Improve Meta-learning for Few-Shot Text Classification with All You Can Acquire from the Tasks

Xinyue Liu, Yunlong Gao, Linlin Zong, Bo Xu


Abstract
Meta-learning has emerged as a prominent technology for few-shot text classification and has achieved promising performance. However, existing methods often encounter difficulties in drawing accurate class prototypes from support set samples, primarily due to probable large intra-class differences and small inter-class differences within the task. Recent approaches attempt to incorporate external knowledge or pre-trained language models to augment data, but this requires additional resources and thus does not suit many few-shot scenarios. In this paper, we propose a novel solution to address this issue by adequately leveraging the information within the task itself. Specifically, we utilize label information to construct a task-adaptive metric space, thereby adaptively reducing the intra-class differences and magnifying the inter-class differences.
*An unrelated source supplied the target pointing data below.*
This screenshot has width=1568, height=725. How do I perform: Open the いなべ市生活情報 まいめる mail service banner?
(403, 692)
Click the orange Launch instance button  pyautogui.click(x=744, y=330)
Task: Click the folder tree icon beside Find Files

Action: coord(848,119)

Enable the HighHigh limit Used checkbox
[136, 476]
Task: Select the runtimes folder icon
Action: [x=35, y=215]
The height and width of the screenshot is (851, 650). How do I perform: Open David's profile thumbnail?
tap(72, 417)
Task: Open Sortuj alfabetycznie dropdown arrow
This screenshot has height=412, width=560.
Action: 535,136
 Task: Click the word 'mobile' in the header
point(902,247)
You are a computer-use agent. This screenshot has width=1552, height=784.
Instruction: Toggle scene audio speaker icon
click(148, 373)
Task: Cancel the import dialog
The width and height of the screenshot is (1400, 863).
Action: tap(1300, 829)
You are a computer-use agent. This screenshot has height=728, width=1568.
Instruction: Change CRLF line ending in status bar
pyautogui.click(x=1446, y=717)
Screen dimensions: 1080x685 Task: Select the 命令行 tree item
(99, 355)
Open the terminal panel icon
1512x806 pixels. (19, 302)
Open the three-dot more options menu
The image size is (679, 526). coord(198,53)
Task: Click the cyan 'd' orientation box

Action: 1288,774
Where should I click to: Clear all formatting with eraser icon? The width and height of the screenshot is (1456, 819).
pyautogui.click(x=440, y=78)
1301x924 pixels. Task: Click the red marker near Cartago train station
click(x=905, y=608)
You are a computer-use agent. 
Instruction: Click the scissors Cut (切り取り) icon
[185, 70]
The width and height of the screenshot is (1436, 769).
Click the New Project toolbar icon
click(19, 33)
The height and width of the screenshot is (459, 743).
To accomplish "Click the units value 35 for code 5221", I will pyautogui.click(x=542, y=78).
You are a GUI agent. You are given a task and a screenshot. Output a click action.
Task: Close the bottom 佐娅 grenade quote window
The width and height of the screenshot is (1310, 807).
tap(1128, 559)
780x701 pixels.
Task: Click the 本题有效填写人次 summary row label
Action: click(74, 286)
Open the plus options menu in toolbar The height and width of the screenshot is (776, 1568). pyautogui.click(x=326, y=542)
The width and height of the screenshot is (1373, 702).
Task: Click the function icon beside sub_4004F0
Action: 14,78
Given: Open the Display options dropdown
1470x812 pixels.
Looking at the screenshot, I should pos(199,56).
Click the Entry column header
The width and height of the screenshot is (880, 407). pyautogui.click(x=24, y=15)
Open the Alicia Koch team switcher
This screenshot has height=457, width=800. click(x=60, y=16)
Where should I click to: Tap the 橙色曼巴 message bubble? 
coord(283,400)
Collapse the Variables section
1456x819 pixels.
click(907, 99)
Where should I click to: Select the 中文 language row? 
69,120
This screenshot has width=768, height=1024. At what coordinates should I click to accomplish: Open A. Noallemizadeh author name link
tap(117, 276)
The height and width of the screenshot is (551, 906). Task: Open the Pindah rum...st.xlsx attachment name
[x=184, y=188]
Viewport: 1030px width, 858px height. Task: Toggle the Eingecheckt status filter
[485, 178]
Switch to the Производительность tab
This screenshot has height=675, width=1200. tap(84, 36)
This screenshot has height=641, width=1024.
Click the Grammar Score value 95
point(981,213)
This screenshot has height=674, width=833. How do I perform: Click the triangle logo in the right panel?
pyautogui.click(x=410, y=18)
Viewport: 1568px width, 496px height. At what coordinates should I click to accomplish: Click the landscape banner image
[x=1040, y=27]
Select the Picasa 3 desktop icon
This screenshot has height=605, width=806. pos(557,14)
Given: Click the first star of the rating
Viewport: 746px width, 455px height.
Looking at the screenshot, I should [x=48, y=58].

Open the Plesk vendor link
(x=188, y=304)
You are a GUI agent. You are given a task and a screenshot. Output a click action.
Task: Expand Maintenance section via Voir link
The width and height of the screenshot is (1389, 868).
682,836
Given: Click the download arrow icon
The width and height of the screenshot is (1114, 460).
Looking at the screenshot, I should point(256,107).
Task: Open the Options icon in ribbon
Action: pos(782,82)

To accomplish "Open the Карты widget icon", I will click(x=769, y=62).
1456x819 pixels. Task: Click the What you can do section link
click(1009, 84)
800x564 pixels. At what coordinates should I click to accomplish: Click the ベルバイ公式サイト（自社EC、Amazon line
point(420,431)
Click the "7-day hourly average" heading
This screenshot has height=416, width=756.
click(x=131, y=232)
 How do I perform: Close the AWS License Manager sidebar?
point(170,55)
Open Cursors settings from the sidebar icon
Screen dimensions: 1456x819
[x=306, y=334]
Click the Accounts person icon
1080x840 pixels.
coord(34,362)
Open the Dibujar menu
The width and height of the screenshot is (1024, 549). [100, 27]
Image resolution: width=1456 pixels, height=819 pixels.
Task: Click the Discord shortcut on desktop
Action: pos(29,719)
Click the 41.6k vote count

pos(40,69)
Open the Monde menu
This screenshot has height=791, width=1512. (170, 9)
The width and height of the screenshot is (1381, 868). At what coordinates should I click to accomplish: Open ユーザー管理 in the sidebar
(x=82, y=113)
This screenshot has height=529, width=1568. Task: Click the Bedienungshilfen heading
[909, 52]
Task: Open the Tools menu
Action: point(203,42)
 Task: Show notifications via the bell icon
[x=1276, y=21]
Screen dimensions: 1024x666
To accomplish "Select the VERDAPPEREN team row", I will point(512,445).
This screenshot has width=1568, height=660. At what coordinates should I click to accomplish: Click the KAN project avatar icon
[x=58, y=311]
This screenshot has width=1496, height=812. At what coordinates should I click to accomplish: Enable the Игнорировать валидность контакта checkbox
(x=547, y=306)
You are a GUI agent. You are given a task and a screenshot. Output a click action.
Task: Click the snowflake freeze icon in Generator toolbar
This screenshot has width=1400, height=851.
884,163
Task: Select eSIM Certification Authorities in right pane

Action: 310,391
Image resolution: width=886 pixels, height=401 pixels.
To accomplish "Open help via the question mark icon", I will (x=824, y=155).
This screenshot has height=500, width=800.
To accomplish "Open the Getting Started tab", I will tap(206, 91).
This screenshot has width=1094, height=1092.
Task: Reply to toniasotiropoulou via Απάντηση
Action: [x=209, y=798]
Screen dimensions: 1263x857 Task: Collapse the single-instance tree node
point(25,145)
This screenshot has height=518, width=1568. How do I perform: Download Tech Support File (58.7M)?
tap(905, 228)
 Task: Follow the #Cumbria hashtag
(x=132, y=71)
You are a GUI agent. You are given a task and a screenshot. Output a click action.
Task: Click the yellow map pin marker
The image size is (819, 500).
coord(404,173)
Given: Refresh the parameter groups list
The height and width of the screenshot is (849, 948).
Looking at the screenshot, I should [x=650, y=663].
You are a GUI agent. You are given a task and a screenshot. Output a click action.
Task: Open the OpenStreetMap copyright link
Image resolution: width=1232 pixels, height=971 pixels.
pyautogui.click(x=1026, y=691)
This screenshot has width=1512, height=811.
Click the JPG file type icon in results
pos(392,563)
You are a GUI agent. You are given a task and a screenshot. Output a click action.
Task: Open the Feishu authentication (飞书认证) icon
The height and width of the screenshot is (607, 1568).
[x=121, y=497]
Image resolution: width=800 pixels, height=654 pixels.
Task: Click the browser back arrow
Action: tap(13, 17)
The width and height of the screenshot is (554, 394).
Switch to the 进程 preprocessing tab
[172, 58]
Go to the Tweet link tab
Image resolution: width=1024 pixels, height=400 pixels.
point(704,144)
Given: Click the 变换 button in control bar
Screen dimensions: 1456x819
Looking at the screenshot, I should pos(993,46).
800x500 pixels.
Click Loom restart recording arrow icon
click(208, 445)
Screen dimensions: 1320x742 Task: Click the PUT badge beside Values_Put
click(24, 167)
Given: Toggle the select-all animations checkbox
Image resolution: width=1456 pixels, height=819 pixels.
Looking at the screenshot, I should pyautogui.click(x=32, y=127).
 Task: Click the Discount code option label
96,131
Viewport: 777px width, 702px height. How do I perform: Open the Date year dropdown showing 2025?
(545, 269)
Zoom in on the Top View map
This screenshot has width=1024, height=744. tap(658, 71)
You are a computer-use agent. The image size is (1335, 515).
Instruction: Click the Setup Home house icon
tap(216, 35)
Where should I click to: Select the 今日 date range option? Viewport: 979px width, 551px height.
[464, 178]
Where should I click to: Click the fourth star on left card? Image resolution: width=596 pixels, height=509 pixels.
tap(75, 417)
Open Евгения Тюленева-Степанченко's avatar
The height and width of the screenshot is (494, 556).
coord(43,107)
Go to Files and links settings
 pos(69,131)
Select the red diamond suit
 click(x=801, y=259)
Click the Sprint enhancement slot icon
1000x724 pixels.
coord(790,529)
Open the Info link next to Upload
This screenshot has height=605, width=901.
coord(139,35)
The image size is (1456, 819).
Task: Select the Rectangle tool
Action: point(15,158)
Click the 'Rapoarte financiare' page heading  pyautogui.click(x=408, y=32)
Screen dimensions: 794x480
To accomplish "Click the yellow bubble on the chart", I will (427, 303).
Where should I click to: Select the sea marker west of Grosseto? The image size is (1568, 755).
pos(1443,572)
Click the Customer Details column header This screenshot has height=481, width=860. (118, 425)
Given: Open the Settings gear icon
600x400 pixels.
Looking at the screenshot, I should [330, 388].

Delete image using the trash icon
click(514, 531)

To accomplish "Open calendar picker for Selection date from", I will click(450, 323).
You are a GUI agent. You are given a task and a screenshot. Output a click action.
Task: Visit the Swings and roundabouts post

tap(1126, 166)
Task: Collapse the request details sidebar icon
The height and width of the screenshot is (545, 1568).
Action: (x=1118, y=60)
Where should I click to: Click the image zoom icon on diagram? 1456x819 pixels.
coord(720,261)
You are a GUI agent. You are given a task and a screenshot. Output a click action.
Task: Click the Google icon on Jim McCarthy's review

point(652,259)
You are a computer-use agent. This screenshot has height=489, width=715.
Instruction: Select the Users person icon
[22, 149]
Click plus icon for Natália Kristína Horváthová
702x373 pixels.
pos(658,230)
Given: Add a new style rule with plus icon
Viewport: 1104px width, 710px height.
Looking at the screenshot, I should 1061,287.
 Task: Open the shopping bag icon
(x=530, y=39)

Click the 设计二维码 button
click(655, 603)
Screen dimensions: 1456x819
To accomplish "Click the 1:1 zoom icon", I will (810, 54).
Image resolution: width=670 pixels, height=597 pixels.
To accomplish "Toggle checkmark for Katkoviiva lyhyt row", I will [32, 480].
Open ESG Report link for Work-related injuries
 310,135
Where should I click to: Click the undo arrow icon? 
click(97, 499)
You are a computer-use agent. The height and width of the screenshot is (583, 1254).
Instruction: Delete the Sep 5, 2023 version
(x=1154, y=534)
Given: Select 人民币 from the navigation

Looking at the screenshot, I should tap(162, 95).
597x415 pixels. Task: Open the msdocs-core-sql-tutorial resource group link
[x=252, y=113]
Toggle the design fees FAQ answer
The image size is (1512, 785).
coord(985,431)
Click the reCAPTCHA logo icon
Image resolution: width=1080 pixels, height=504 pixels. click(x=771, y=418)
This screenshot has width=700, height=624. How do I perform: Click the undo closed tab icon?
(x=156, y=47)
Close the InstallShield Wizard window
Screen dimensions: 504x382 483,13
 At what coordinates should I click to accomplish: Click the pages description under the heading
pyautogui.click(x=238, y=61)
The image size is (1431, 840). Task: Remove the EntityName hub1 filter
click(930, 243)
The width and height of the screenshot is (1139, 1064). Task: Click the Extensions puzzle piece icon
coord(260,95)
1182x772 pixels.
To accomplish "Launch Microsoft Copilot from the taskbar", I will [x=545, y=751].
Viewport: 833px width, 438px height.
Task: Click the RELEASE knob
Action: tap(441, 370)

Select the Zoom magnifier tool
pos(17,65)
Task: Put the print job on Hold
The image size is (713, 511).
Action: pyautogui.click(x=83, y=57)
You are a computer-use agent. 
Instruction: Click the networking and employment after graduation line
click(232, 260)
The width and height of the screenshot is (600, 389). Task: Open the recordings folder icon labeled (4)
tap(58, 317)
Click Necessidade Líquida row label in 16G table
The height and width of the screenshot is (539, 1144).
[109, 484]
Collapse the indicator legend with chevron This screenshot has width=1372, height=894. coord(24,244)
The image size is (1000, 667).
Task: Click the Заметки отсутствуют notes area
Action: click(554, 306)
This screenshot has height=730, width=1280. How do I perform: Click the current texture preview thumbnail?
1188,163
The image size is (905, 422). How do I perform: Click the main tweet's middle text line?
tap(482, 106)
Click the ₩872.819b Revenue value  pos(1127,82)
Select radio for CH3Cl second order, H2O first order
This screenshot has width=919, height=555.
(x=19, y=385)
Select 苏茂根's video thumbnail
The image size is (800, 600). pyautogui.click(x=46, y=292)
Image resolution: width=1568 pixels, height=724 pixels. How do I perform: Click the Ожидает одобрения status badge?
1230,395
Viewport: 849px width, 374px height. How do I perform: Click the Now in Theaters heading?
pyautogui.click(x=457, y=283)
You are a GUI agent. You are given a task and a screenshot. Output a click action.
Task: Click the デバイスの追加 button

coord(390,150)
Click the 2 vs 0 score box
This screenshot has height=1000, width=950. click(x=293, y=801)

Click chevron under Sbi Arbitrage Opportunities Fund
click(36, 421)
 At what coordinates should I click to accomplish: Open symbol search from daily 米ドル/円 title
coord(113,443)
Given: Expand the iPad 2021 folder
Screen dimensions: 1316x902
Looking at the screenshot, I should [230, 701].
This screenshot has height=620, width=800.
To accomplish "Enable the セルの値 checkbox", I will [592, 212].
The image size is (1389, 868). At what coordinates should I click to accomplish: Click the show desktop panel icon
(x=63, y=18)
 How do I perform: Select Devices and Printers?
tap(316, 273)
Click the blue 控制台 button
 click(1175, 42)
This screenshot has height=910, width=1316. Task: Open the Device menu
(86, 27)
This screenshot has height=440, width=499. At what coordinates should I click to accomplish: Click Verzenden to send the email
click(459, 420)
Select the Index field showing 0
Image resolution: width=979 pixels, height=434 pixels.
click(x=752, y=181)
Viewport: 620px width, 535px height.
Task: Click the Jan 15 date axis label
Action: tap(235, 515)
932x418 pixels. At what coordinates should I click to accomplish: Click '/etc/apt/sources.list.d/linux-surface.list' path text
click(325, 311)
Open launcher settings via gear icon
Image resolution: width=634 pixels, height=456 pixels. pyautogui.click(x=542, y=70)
We further employ the optimal transport technique to estimate class prototypes with query set samples together, mitigating the problem of inaccurate and ambiguous support set samples caused by large intra-class differences. We conduct extensive experiments on eight benchmark datasets, and our approach shows obvious advantages over state-of-the-art models across all the tasks on all the datasets. For reproducibility, all the datasets and codes are available at https://github.com/YvoGao/LAQDA.
Anthology ID:
2024.findings-emnlp.12
Volume:
Findings of the Association for Computational Linguistics: EMNLP 2024
Month:
November
Year:
2024
Address:
Miami, Florida, USA
Editors:
Yaser Al-Onaizan, Mohit Bansal, Yun-Nung Chen
Venue:
Findings
SIG:
Publisher:
Association for Computational Linguistics
Note:
Pages:
223–235
Language:
URL:
https://aclanthology.org/2024.findings-emnlp.12
DOI:
Bibkey:
Cite (ACL):
Xinyue Liu, Yunlong Gao, Linlin Zong, and Bo Xu. 2024. Improve Meta-learning for Few-Shot Text Classification with All You Can Acquire from the Tasks. In Findings of the Association for Computational Linguistics: EMNLP 2024, pages 223–235, Miami, Florida, USA. Association for Computational Linguistics.
Cite (Informal):
Improve Meta-learning for Few-Shot Text Classification with All You Can Acquire from the Tasks (Liu et al., Findings 2024)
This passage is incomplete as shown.